One of the most frequent canards trotted out by those against trying terror suspects in civilian courts is the idea that classified information will be revealed through discovery. Glenn Greenwald notes today that the doctrine covering the disclosure of classified information in court, the Classified Information Procedures Act (CIPA), is being used to block the maltreatment of one of the alleged al-Qaeda members involved in the al-Qaeda embassy bombing, Ahmed Khalfan Ghailani. Judge Lewis Kaplan has imposed a protective order that allows the defense lawyers to review classified info only in a secure room, and that information can't be disclosed to Ghailani without government permission.
Greenwald writes:
Even during the Bush years, numerous defendants accused of terrorist acts were tried and convicted in federal courts -- John Walker Lindh, Richard Reid, Zacarias Moussaoui, Ali al-Marri, Jose Padilla. Those spewing the latest right-wing scare tactic (Osama bin Laden will learn everything if we have trials!) cannot point to a single piece of classified information that was disclosed as a result of any of these trials. If that were a legitimate fear, wouldn't they be able to?
Greenwald's argument is that the CIPA is too strict, describing the guidelines as "draconian measures so extreme that it's hard to believe they can exist in a judicial system that it supposed to be open and transparent."
I just want to add that one of the examples most often cited by conservatives in opposition to the trial is the identity of unindicted co-conspirators disclosed during the trial of Sheik Omar Abdel Rahman in 1995. Here's Michael Mukasey giving a typical version of the spiel:
Moreover, the rules for conducting criminal trials in federal courts have been fashioned to prosecute conventional crimes by conventional criminals. Defendants are granted access to information relating to their case that might be useful in meeting the charges and shaping a defense, without regard to the wider impact such information might have. That can provide a cornucopia of valuable information to terrorists, both those in custody and those at large.
Thus, in the multidefendant terrorism prosecution of Sheik Omar Abdel Rahman and others that I presided over in 1995 in federal district court in Manhattan, the government was required to disclose, as it is routinely in conspiracy cases, the identity of all known co-conspirators, regardless of whether they are charged as defendants. One of those co-conspirators, relatively obscure in 1995, was Osama bin Laden. It was later learned that soon after the government's disclosure the list of unindicted co-conspirators had made its way to bin Laden in Khartoum, Sudan, where he then resided. He was able to learn not only that the government was aware of him, but also who else the government was aware of.

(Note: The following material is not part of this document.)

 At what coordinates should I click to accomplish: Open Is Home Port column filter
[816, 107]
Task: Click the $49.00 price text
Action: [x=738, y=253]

Notice that Mukasey says "valuable" information, not "classified" information. Nevertheless, people arguing against civilian trials do as best they can to conflate the two by implication if not outright deception -- the idea being that something terribly valuable had been disclosed as a result of trying a terrorist in a civilian court.
In fact, bin Laden had been calling for "jihad" against the U.S. since 1992, so the idea that he discovered that we were "aware" of him in 1995 is absurd. The 9/11 Commission Report notes that he had been calling for holy war against the U.S. for at least three years by that point. If OBL was "relatively obscure," it wasn't because he was trying to keep a low profile.
At any rate, for the 9/11 trial to have the intended public relations effect internationally, the government is going to have to fess up to some of the things that were done in the name of "security" -- and I have little doubt that can be done without compromising valuable intelligence information.